I quartieri popolari sono spazi risignificati più di cinquant’anni fa per mezzo di una spinta filantropica. Essi sono sorti come alternativa ai quartieri depravati, in cui concetti come infanzia, adolescenza, inclusione erano solo un aggregato di lemmi piuttosto che istantanee di vita comune a tutta la popolazione.
Proviamo a staccarci dai tabù senza cadere nell’errore di chi, anche senza servirsene, non fa altro che riaffermare la cristallizzazione di ruoli sociali e gerarchie di classe nella società contemporanea.
Infatti, discutere di comportamenti problematici, de-scolarizzazione, violenza di genere e familiare non deve essere un pretesto per rinsaldare le fondamenta del conformismo, ma un ragionare sulle disuguaglianze nell’accesso alle opportunità socioeconomiche, da cui scaturisce “l’idealizzazione” della violenza e l’economia di strada come reazione ai limiti imposti da una condizione esistenziale.
C’è chi non parla più di quartieri popolari (o non abbastanza). Da un lato, non se ne parla in termini di rapporti di dominio. La ragione, semmai ve ne fosse una, è dovuta all’impossibilità di organizzare politicamente la rabbia sociale di chi è isolato, di soggetti economicamente e culturalmente non protetti.
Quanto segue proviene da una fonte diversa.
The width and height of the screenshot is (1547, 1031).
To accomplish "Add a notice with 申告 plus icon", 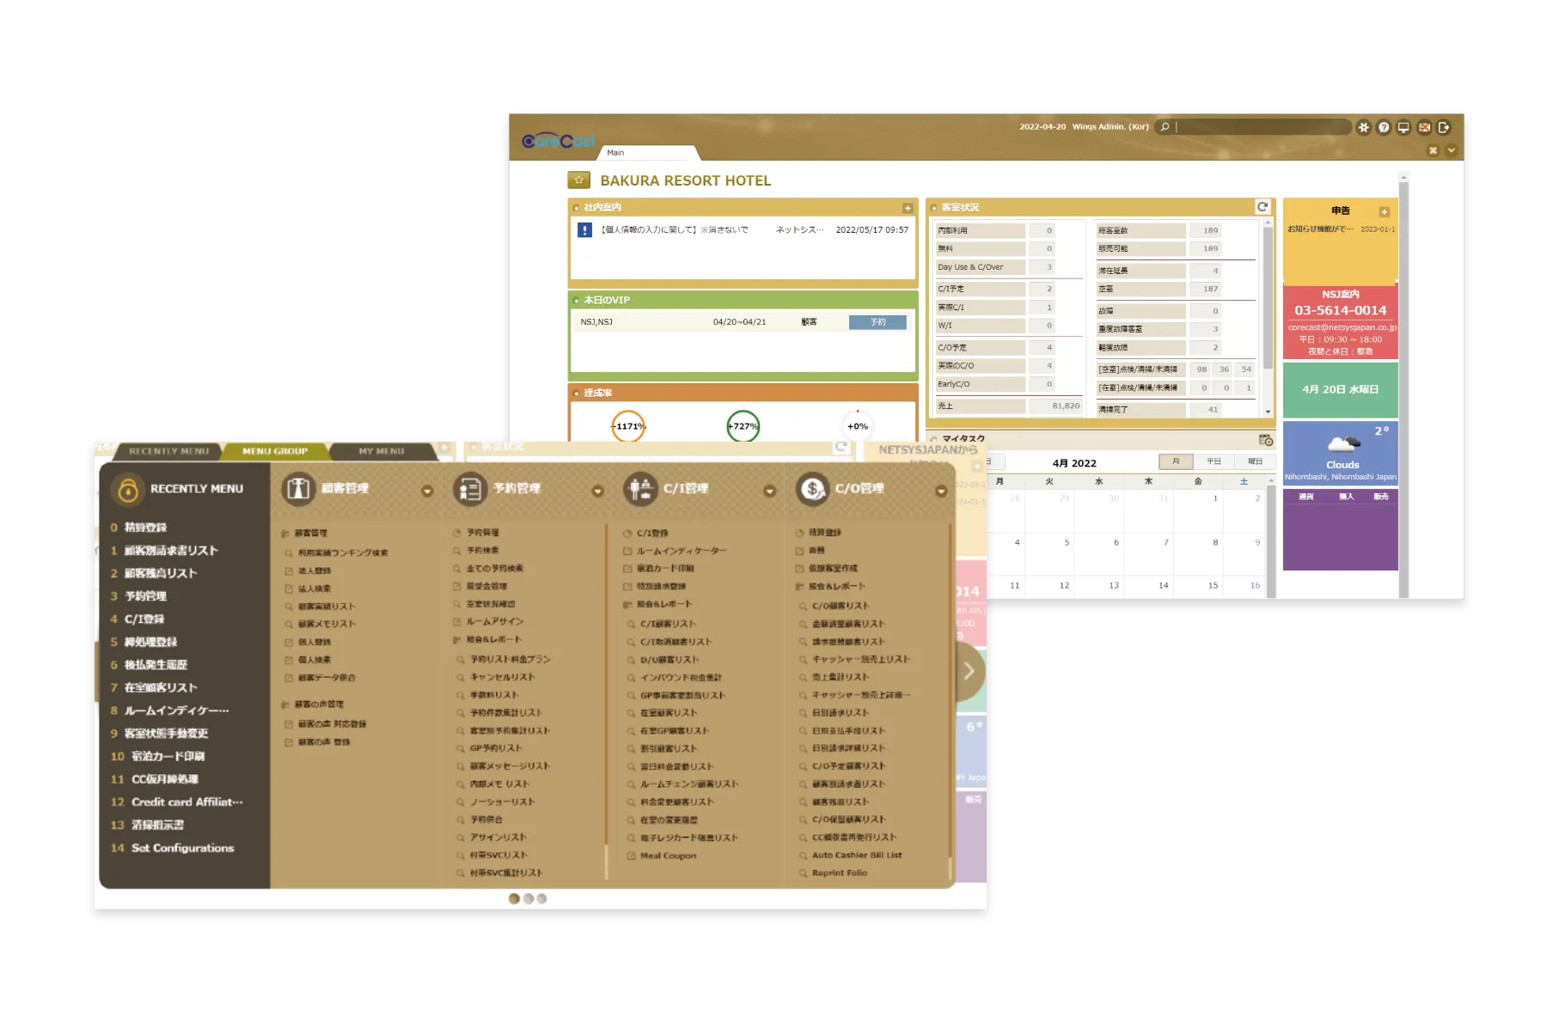I will tap(1384, 211).
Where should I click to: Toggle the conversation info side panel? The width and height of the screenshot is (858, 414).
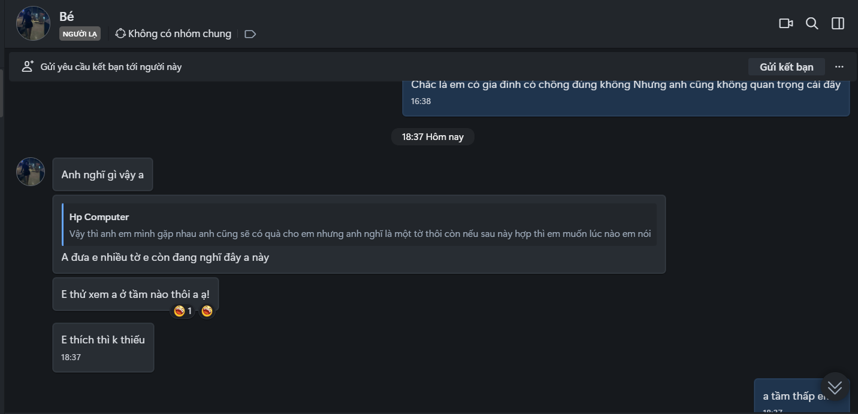(838, 23)

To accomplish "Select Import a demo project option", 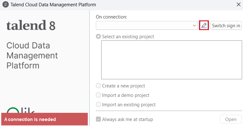I will point(99,95).
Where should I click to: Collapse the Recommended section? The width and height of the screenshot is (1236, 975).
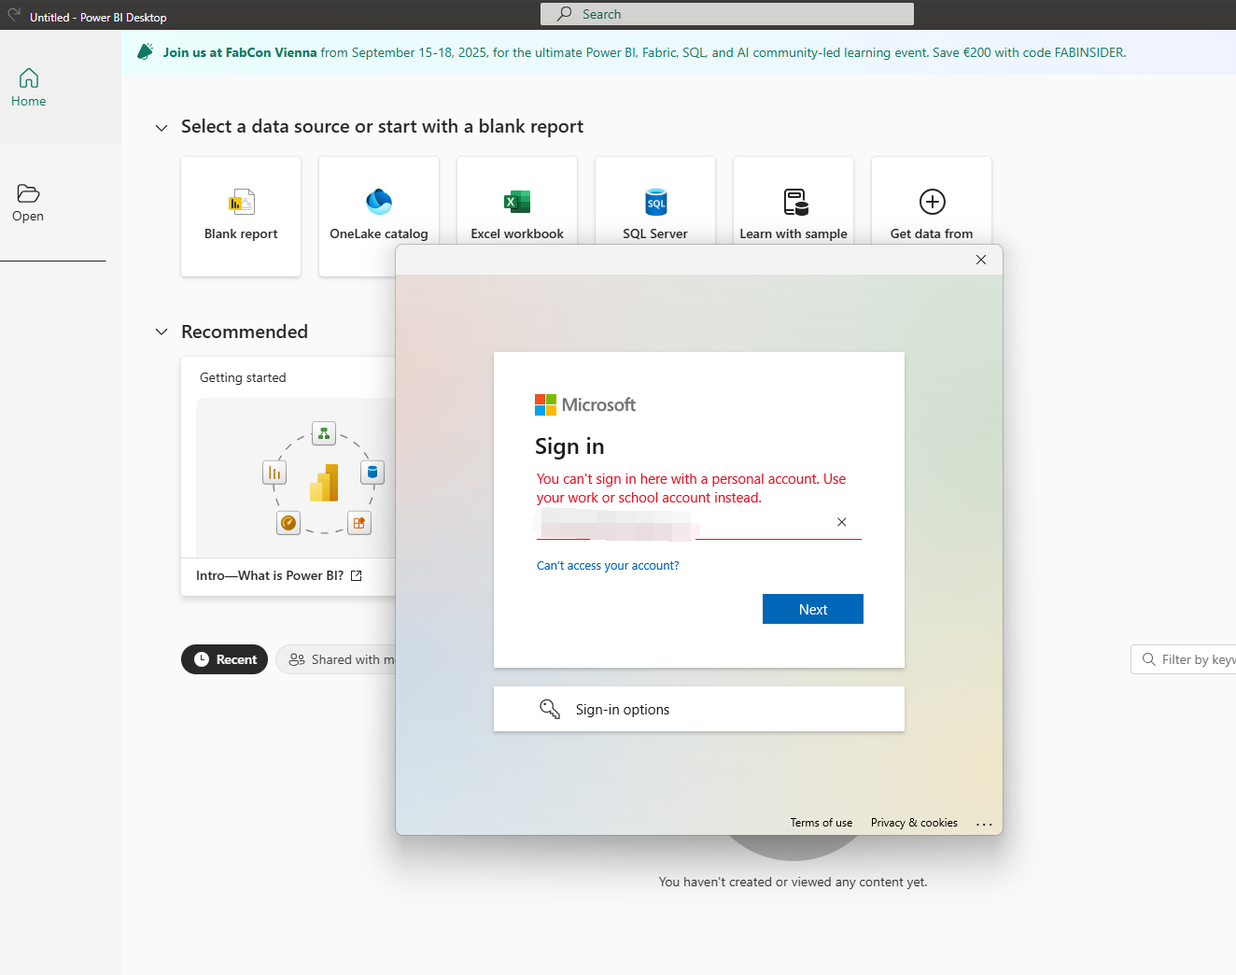[162, 332]
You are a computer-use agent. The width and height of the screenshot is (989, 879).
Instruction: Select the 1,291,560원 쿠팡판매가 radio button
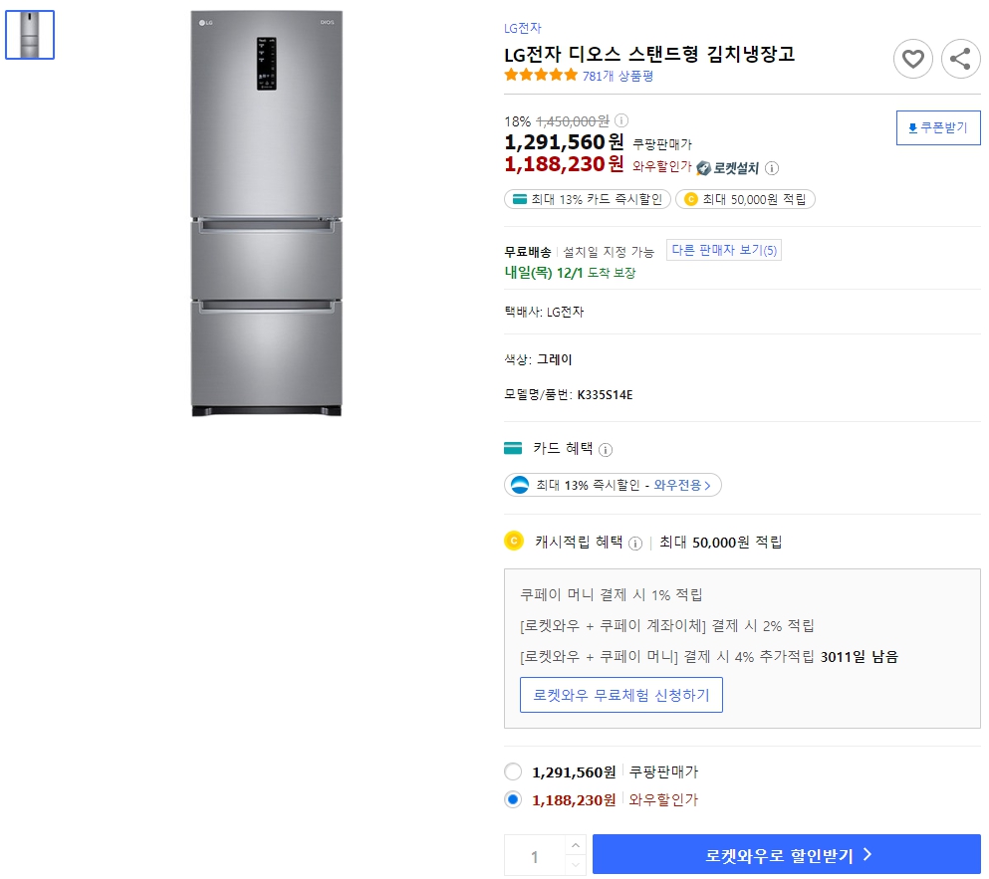[x=513, y=770]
Dall’altra, l’incapacità di proporre dei ragionamenti solidi, che abbiano contenuto, che non sia il banale riciclare concetti già digeriti di cui se n’è ampiamente dato prova. Basta leggere un giornale o le pagine di un libro: si crea un’etichetta, si rende intelligibile un fenomeno e si ricorre a vecchi strumenti per contenerlo.
Chi controlla le parole controlla gli individui. Riqualifica i quartieri, stravolge le relazioni e moltiplica le paure di chi è costretto a conviverci.
Ora, mettiamoci dentro una domiciliazione forzata, il dramma della sofferenza e una reclusione affollata in case poco ospitali. Con povertà, figliolanza e malattie. In questi luoghi, la giornata va ripensata in tutti i suoi aspetti, intellettuali e materiali. Le esperienze fuori dalla famiglia, cui rilanciare l’aggressività retroattivamente accumulata, sono proibite. I rapporti sociali mutano e i danari scarseggiano per chi si arrangia come può o lavorava in nero. Se sprovvisti di social network, o social media, si sperimentano pratiche di atomizzazione accelerata e perturbante. Il maggior tempo a disposizione può essere retorica o attivare dei movimenti di resistenza psicologica. La ribellione alle restrizioni e ai divieti, se questi dovessero ancora perpetrarsi nelle settimane a venire, è alle porte. E partirà proprio dai quartieri nati da spirito solidaristico e democratiche politiche di welfare (sic!), in cui una vita dignitosa continua ad essere volutamente negata. E su cui oggi pende una crisi aggravata da un’emergenza sanitaria planetaria.